Kennon continues, “I’ve also sat down with many people in their 80s and 90s to whom I always ask the same question, ‘What advice do you have for those of us who are just starting our retirement journey?’ And the answer is nearly always the same. ‘Spend more money earlier in your retirement. By the time we realized that we wouldn’t outlive our money, we were too old to enjoy it’.”
As outlined in Kennon’s book, The Retirement Revolution, Kennon’s formula for a better retirement follows three steps. The first is to invest retirement savings in a diversified portfolio of stocks and bonds with at least half of the money in stocks. Second, take out 5 percent per year from those savings starting in the very first year of retirement. Last, spend the money.
“When clients tell me they don’t really need the extra money, I still insist they begin withdrawals. I refuse to let them die with all of this money,” he says. “You deserve to enjoy the fruits of your labor. Spend the money.”
Kennon uses historical data to back up his recommendation. “One reference I use is a 30-year study by the Federal Reserve that tracked retiree spending and found, incredibly, that people, on average, were dying with about 60 percent more money than the day they retired.

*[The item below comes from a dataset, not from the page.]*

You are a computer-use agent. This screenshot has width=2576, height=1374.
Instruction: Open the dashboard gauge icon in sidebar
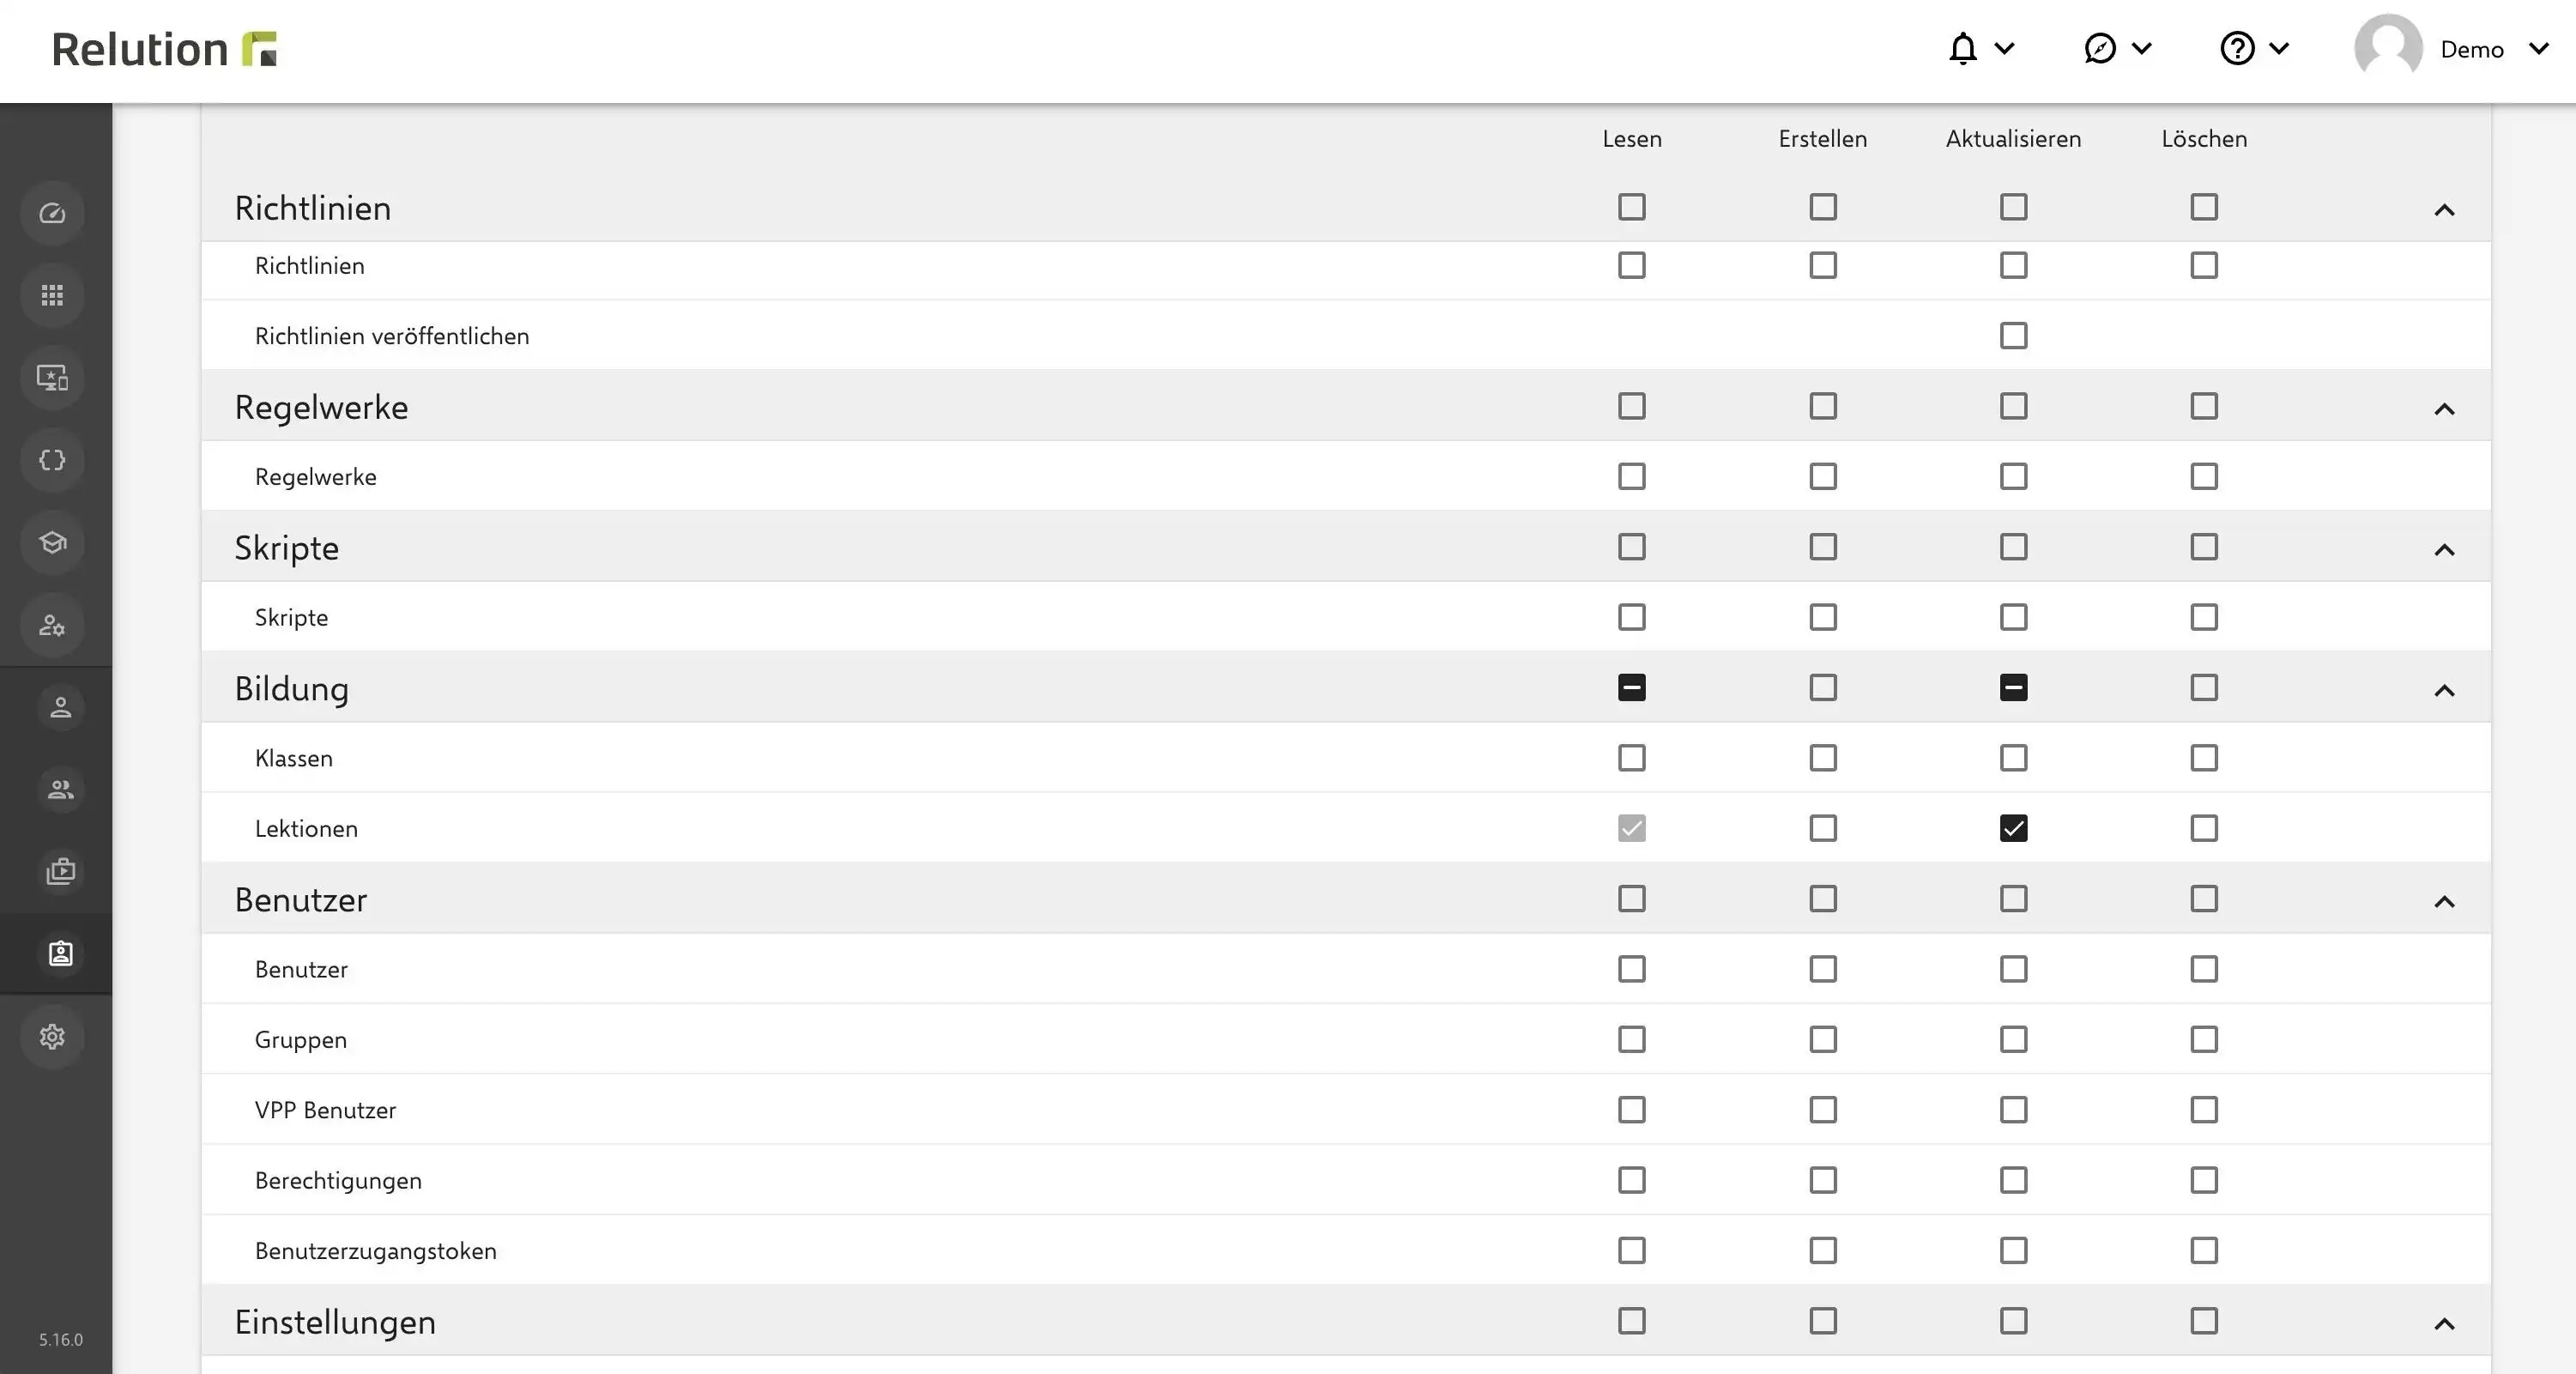[x=52, y=213]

This is the biggest injustice facing the Baby Boomer population today,” Kennon says. “It is painful to see the regret in the faces of people nearing the end of their life when they realize they missed their only chance to enjoy the money they worked so hard to save.”
Kennon notes that 87 years of economic history point to the same fact. Assuming the money is invested and working as outlined in his first step, people who withdrew 5 percent from their savings each year would have ended up dying with more money than they started with 100 percent of the time.

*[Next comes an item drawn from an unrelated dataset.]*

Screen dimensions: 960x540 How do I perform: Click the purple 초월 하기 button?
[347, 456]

“It doesn’t matter if you retired in 1940 or 1960 or 1997. If you took 5 percent per year, 20 years later you would have ended up with more than you started with,” he says. “This isn’t my opinion, it is purely historical data. The simplest way to understand it is this. If a diversified portfolio of stock and bonds does not return an average of 5 percent between now and the end of your life, it is the first time in modern economic history that it hasn’t.”
Kennon says he spent three years developing his book, which he believes could radically alter the way Baby Boomers view their savings and spending for the rest of their lives.
“My overwhelming conclusion is that the transition from working and saving to retiring and spending is a stressful experience due to the intense fear of running out of money,” he says. “It doesn’t help when Baby Boomers watch the daily stock market coverage on television. The continuous fear-based rhetoric seen on the financial news adds to the Depression-era mentality from their parents. That profoundly affects their mental state, which in turn affects their decisions about whether they can afford a new kitchen, take that vacation, spoil their grandkids, or support a cause they believe in.”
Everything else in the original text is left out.